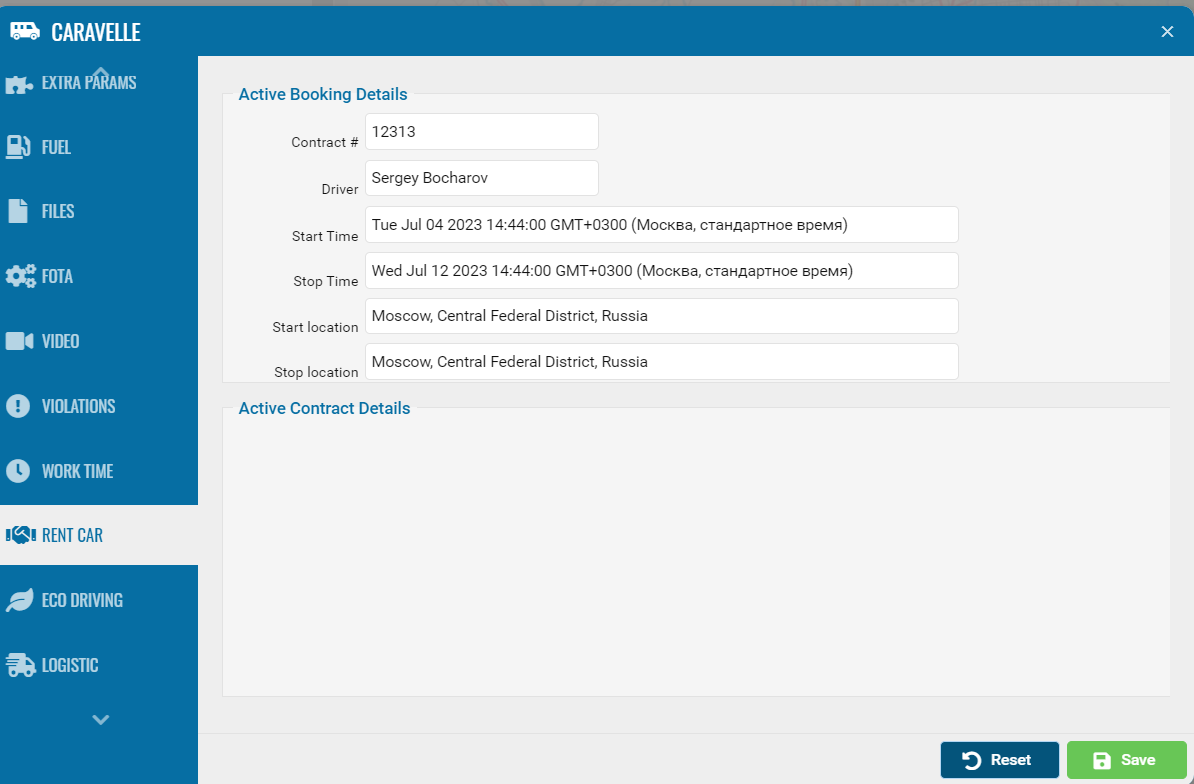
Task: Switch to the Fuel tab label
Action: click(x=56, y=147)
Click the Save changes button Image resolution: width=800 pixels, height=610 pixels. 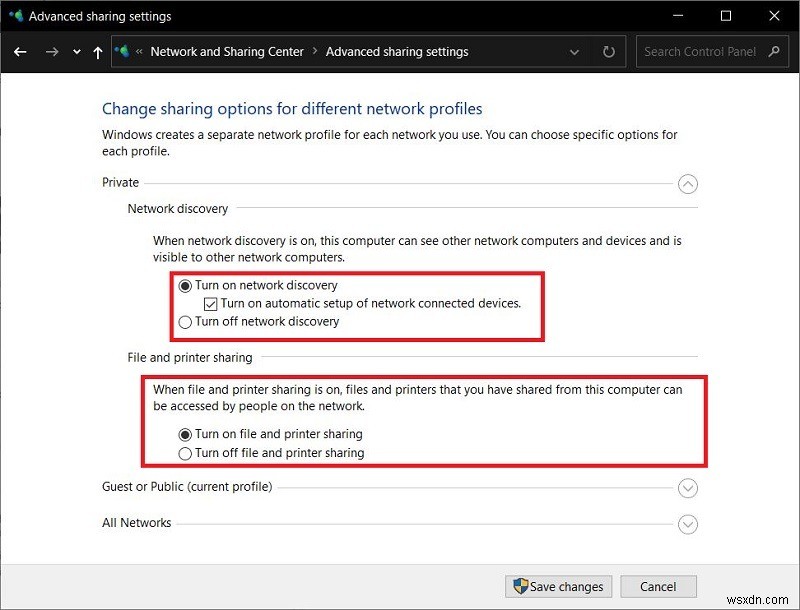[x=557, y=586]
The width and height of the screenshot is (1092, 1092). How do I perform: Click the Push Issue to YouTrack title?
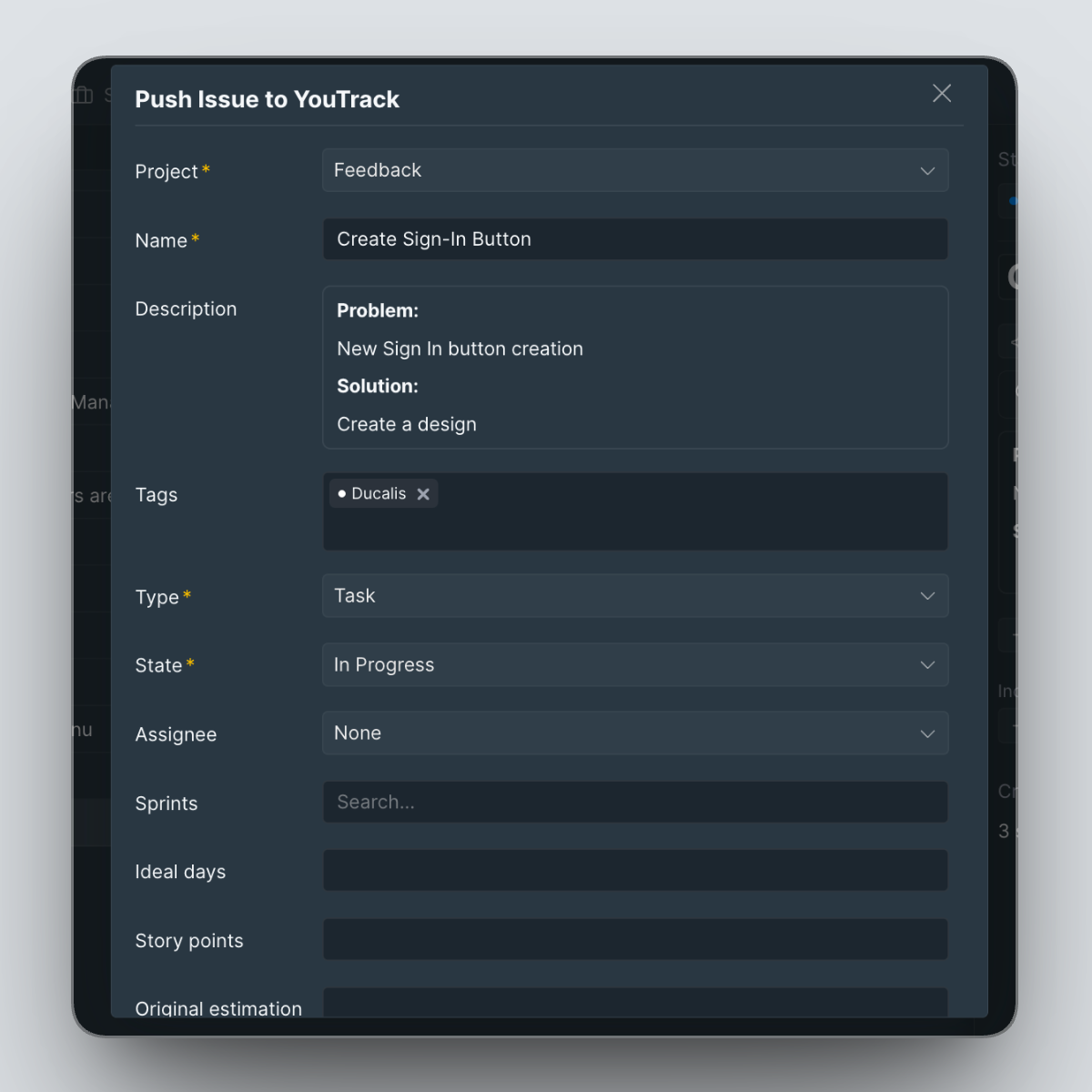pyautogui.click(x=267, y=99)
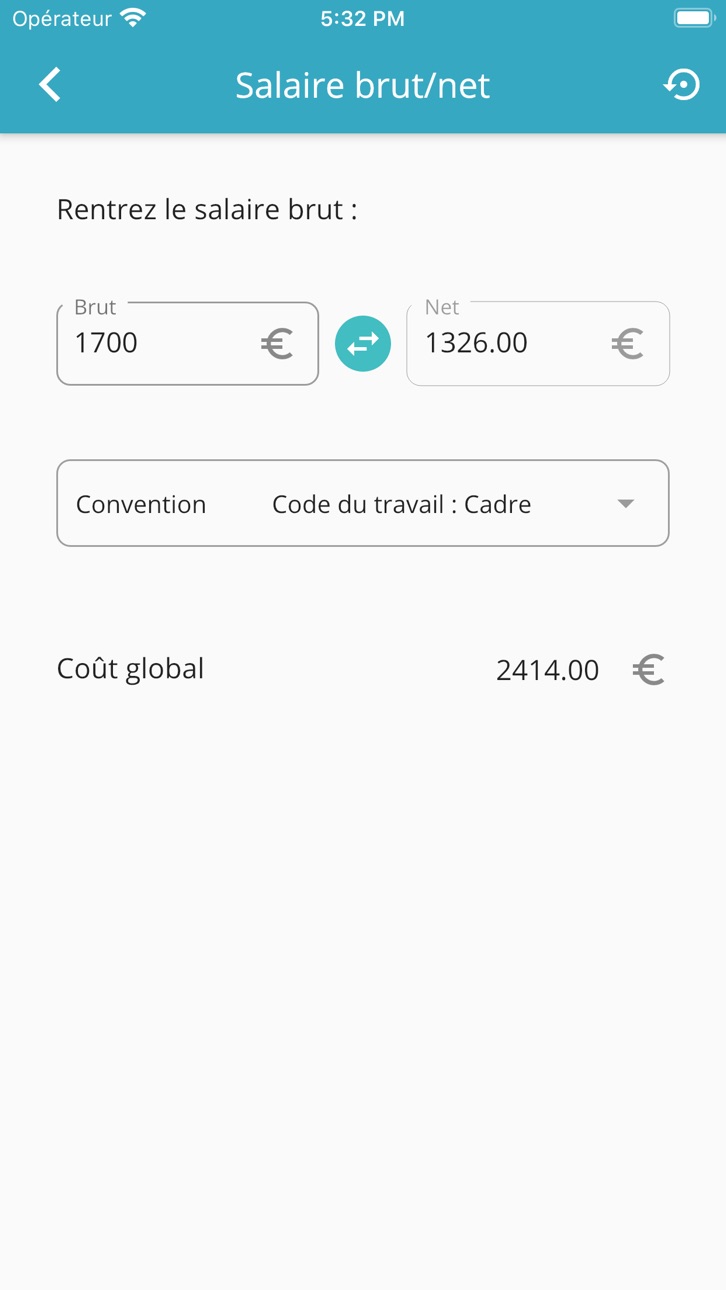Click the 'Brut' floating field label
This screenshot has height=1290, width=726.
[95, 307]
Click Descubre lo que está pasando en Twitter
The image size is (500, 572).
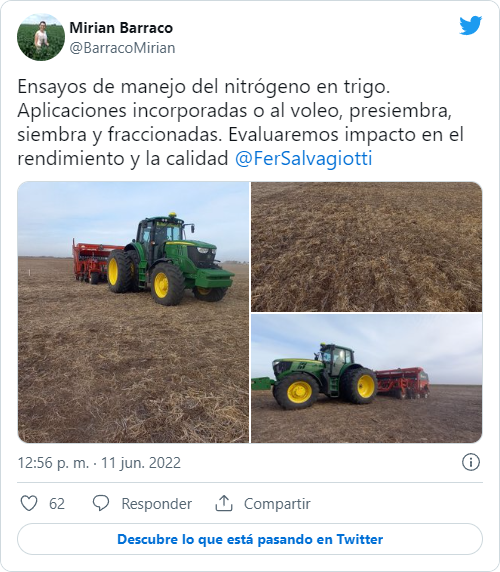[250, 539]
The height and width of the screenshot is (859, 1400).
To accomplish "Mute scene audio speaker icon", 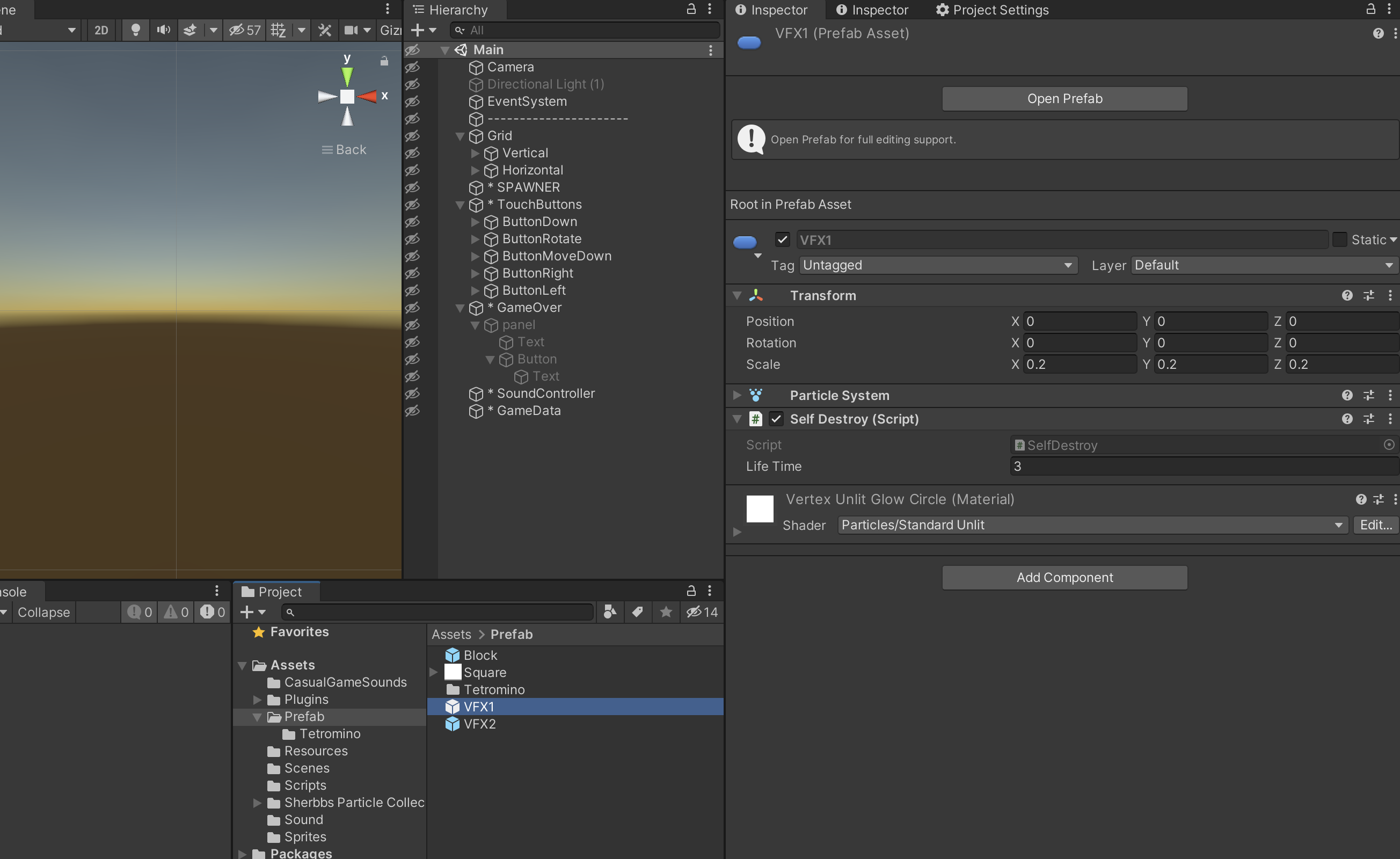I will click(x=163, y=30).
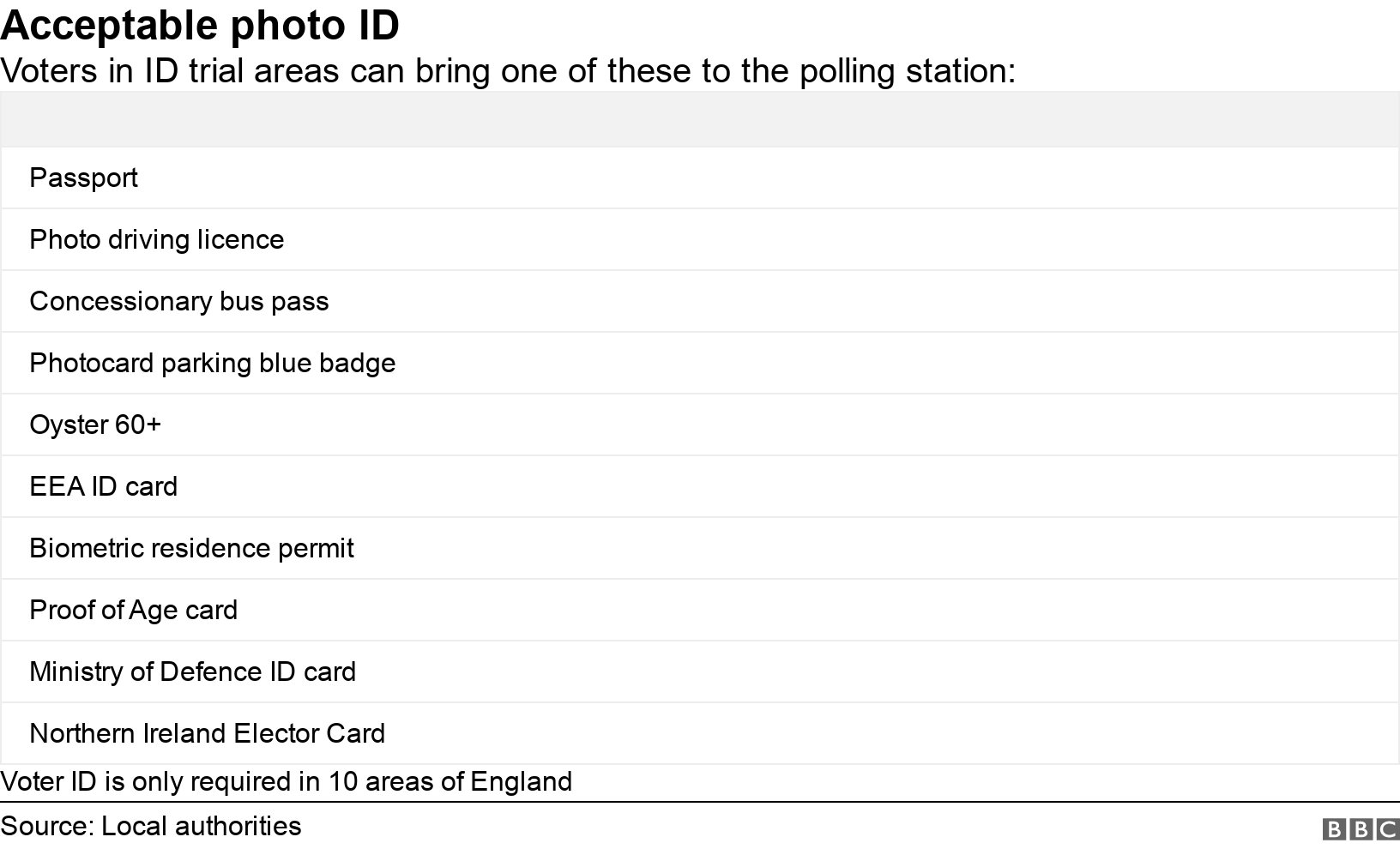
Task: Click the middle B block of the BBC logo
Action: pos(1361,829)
*****
:: TO BE DONE ::
State how many lines in the records above contain the word "screenshot". Give only the number.

:: SOLUTION TO THE PROBLEM ::
3